Having a website of “our” own is useful for practical purposes, but it also has the value of reinforcing an online locus for the community, which defines, unifies, and distinguishes us. Ideally, our defining “place” will also be a good website where good discussion happens. I think this is a better outcome than group membership being defined by “what parties in Berkeley you get invited to” or “whose FB-friends list you’re on” or the other informal social means that have been used as stopgap proxy measures for ingroupiness. People are going to choose demarcations. Why not try to steer the form of those demarcations towards something like “virtue”?
One of my more eccentric positions has long been that we ought to be a tribe.
Oof, is this really an eccentric position? FWIW, I am extremely convinced that the rationalist community ought to be a tribe, and one of the biggest updates I made at the CFAR reunion was seeing what felt to me like evidence that we were becoming more functional along tribey directions that I really wanted.
In short, because I think tribes are the natural environments in which humans live, and that ignoring that fact produces unhappy and dysfunctional humans.
There’s a logic gap there. You are assuming that rationalists don’t have pre-existing tribes, that they won’t be in any tribe if they are not in the rationalist tribe. And you are assuming that rationalists need to be in a rationality tribe in order to be rational … arguably, it works the other way..tribalism enhances group think bias, and so lowers the rationality level, on the whole.
I applaud this and am already participating by crossposting from my blog and discussing.
One thing that I like about using LW as a home base is that everyone knows what it is, for good and for ill. This has the practical benefit of not needing further software development before we can get started on the hard problem of attracting high-quality users. It also has the signaling benefit of indicating clearly that we’re “embracing our roots”, including reclaiming the negative stereotypes of LessWrongers. (Nitpicky, nerdy, utopian, etc.)
I am unusual in this community in taking “the passions” really seriously, rather than identifying as being too rational to be caught up in them. One of my more eccentric positions has long been that we ought to be a tribe. For all but a few unusual individuals, humans really want to belong to groups. If the group of people who explicitly value reason is the one group that refuses to have “civic pride” or similar community-spirited emotions, then this is not good news for reason. Pride in who we are as a community, pride in our distinctive characteristics, seems to be a necessity, in a cluster of people who aspire to do better than the general public; it’s important to have ways to socially reinforce and maintain that higher standard.
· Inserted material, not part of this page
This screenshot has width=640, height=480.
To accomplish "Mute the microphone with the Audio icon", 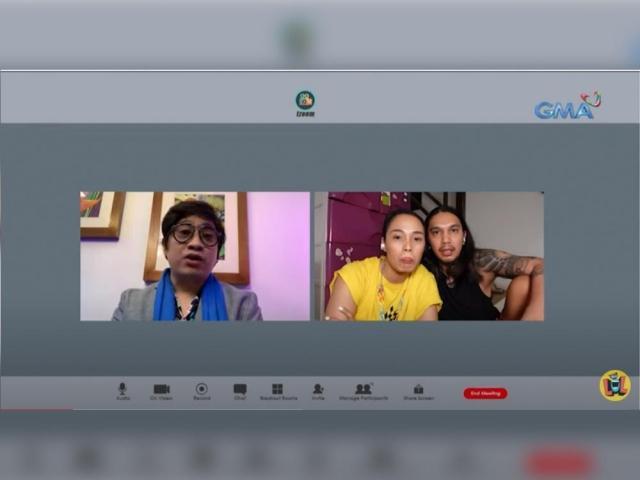I will click(122, 388).
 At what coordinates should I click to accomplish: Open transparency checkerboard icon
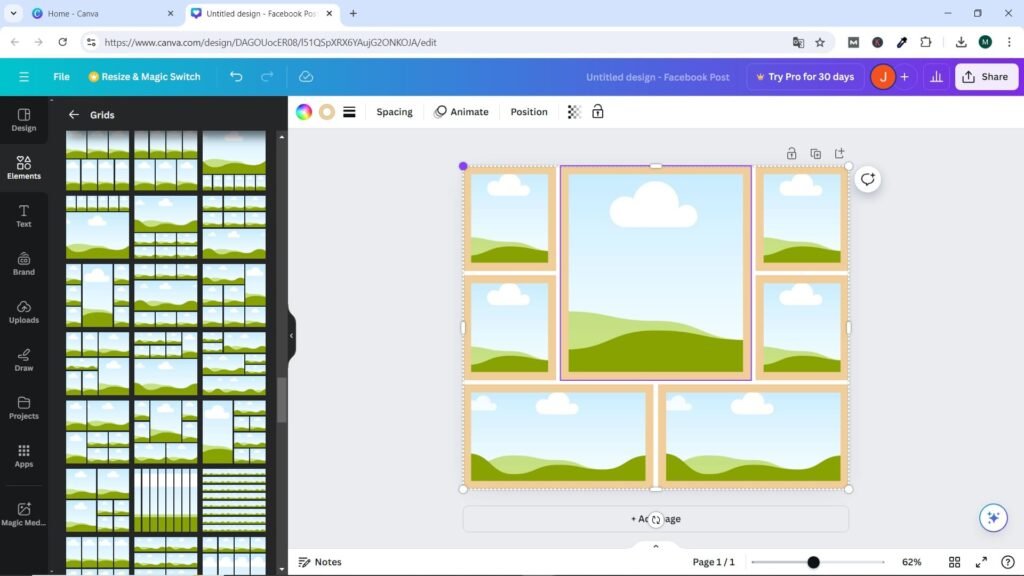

Having a website of “our” own is useful for practical purposes, but it also has the value of reinforcing an online locus for the community, which defines, unifies, and distinguishes us. Ideally, our defining “place” will also be a good website where good discussion happens. I think this is a better outcome than group membership being defined by “what parties in Berkeley you get invited to” or “whose FB-friends list you’re on” or the other informal social means that have been used as stopgap proxy measures for ingroupiness. People are going to choose demarcations. Why not try to steer the form of those demarcations towards something like “virtue”?
Oof, is this really an eccentric position? FWIW, I am extremely convinced that the rationalist community ought to be a tribe, and one of the biggest updates I made at the CFAR reunion was seeing what felt to me like evidence that we were becoming more functional along tribey directions that I really wanted.
Why?
In short, because I think tribes are the natural environments in which humans live, and that ignoring that fact produces unhappy and dysfunctional humans.
There’s a logic gap there. You are assuming that rationalists don’t have pre-existing tribes, that they won’t be in any tribe if they are not in the rationalist tribe. And you are assuming that rationalists need to be in a rationality tribe in order to be rational … arguably, it works the other way..tribalism enhances group think bias, and so lowers the rationality level, on the whole.